(Beginning of Supplied entries)

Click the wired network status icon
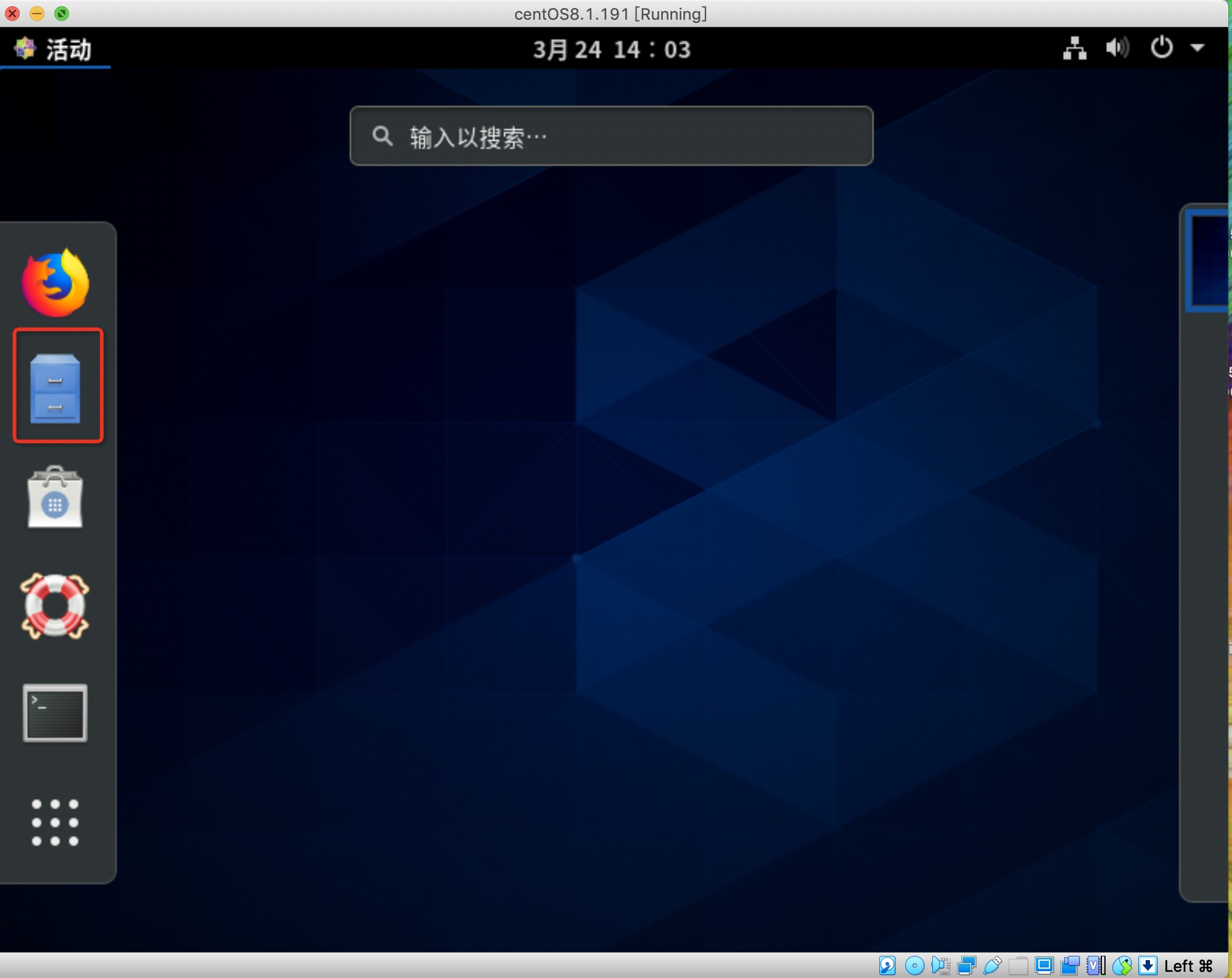coord(1074,48)
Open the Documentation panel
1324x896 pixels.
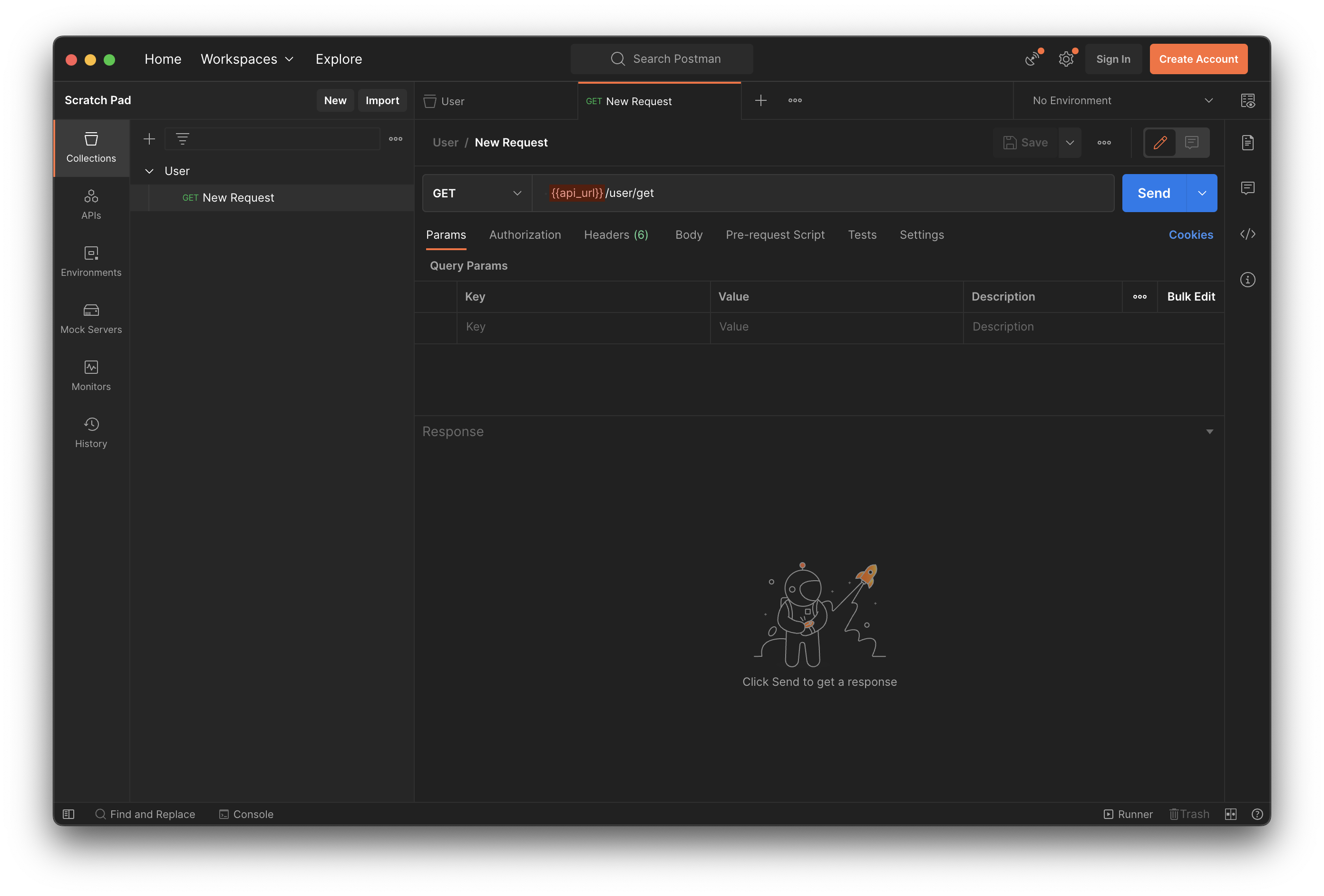pos(1247,142)
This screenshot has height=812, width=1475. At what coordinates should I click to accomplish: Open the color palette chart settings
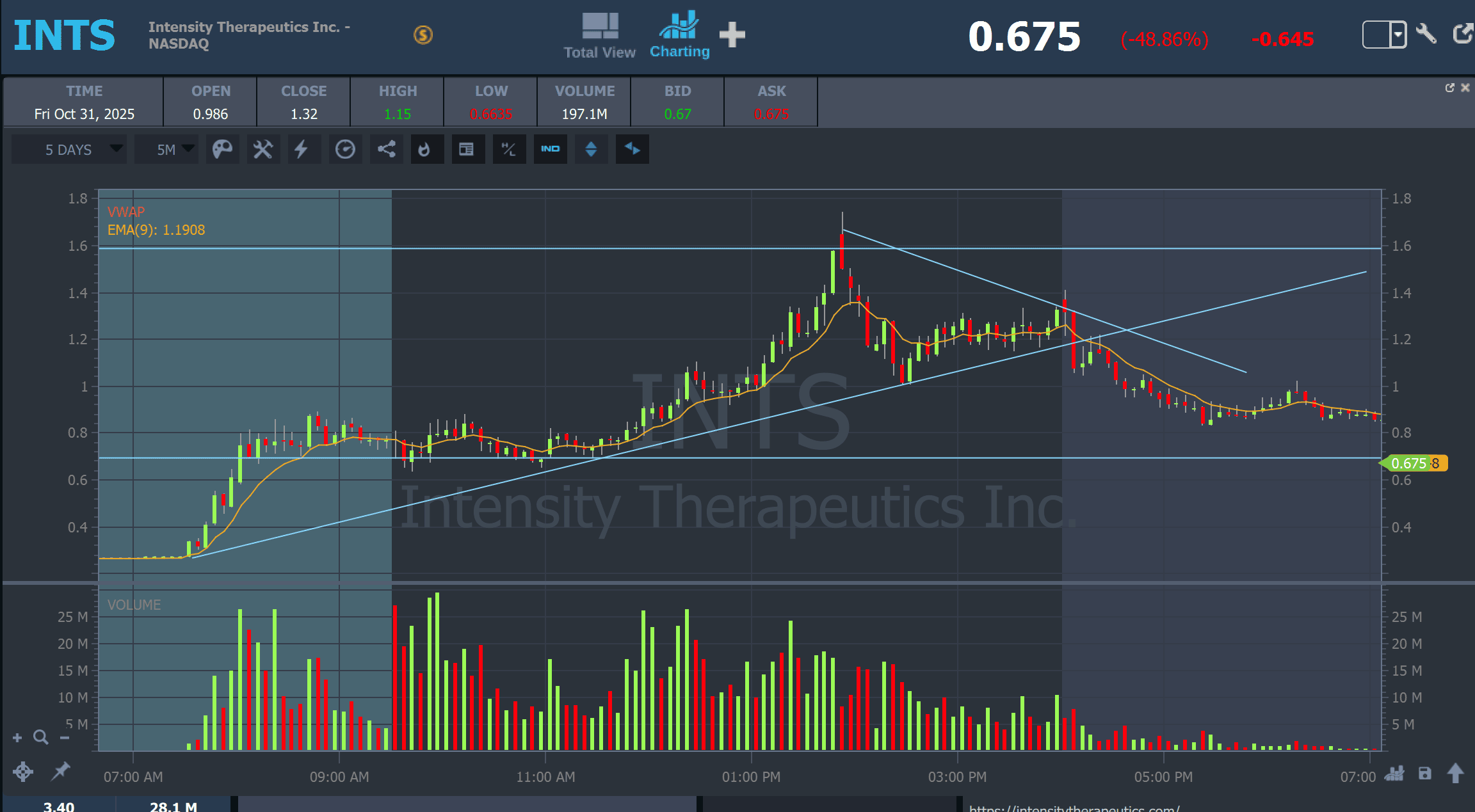pos(222,149)
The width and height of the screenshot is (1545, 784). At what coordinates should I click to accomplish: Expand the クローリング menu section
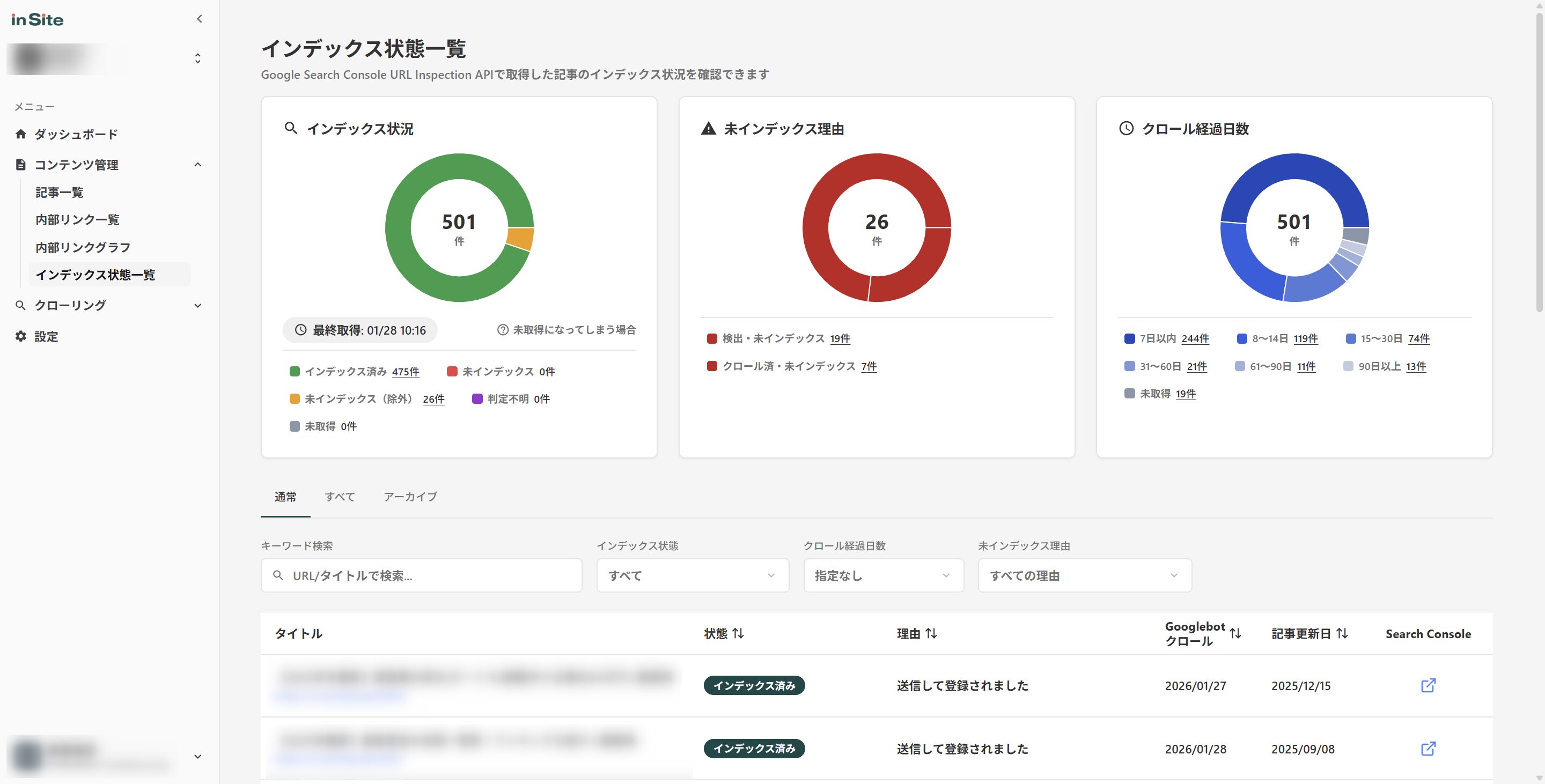click(198, 306)
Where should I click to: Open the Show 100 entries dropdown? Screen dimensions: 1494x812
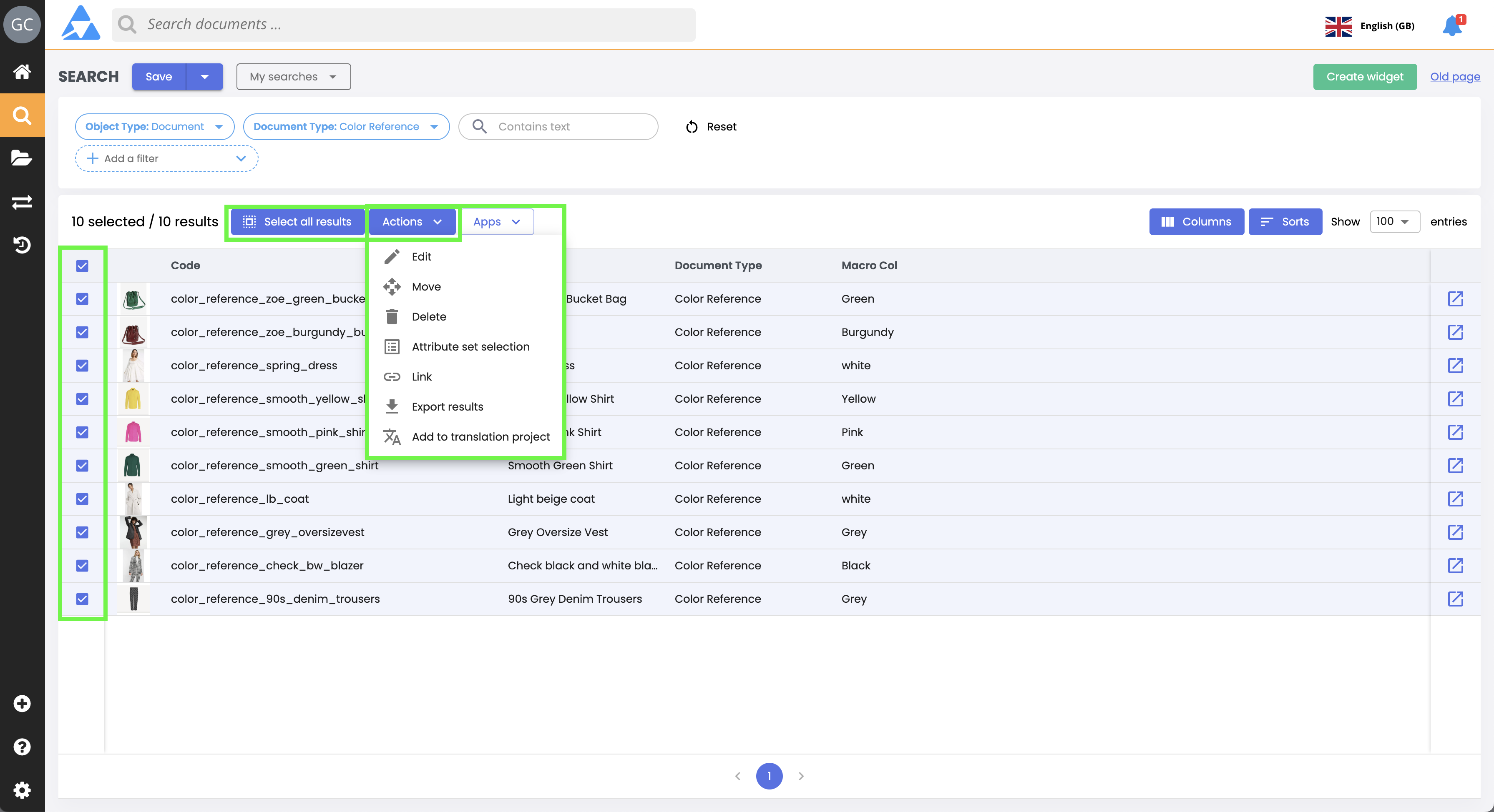pyautogui.click(x=1393, y=221)
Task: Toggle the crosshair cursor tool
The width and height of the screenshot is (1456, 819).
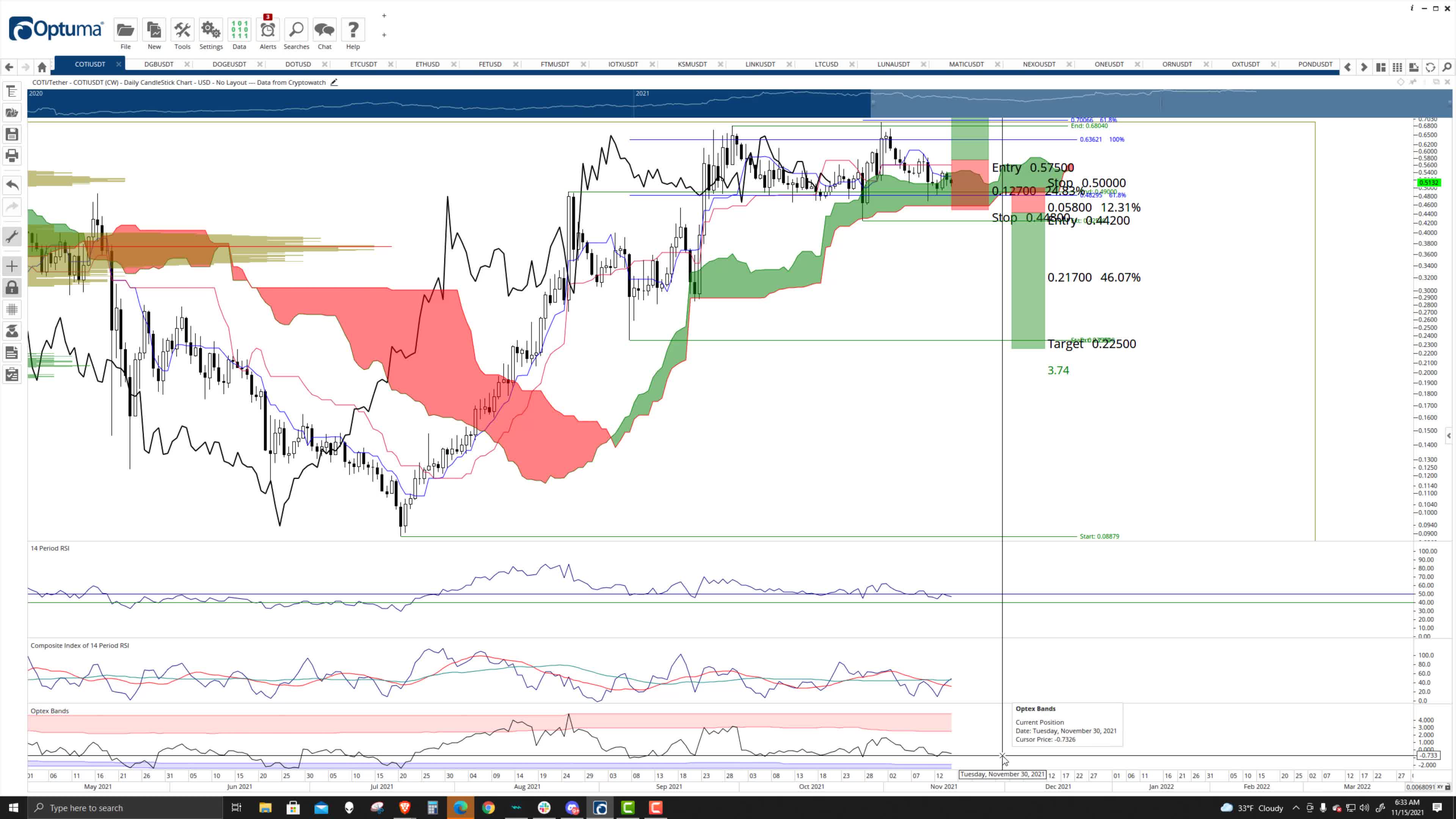Action: 12,266
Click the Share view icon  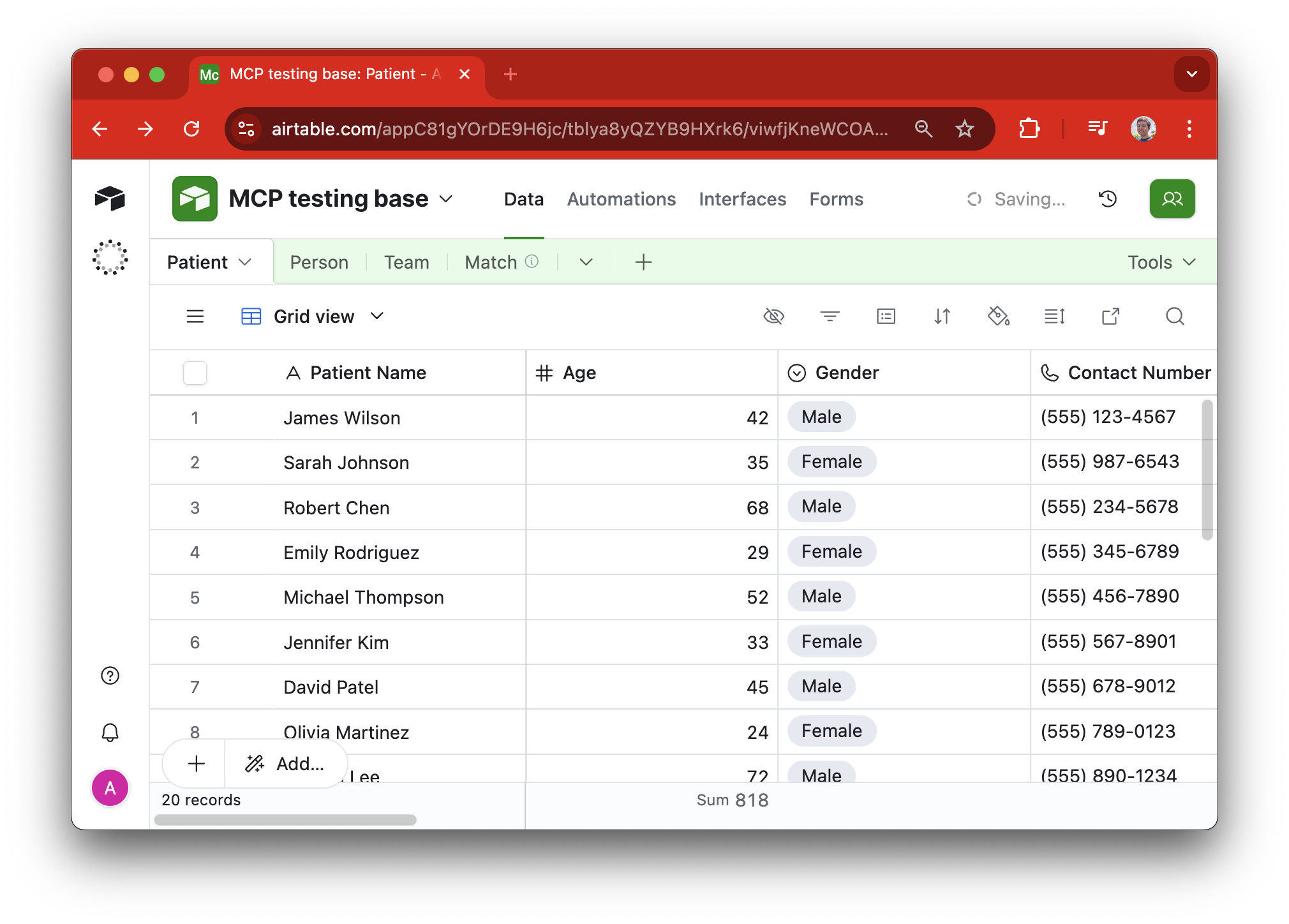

(End of Supplied entries)

What is being asked:
Would you transcribe, exactly and only, the lines from the one that contains "This screenshot has" through the last line of the data above, without any pictures?

Solution to this task:
This screenshot has height=812, width=1475. At what coordinates should I click to accomplish: Open the color palette chart settings
pos(222,149)
The width and height of the screenshot is (1545, 784). At what coordinates should I click to accomplish: Expand the クローリング menu section
click(198, 306)
Where should I click to: Open the Show 100 entries dropdown? Screen dimensions: 1494x812
pyautogui.click(x=1393, y=221)
Task: Toggle the crosshair cursor tool
The width and height of the screenshot is (1456, 819).
Action: 12,266
Click the Share view icon  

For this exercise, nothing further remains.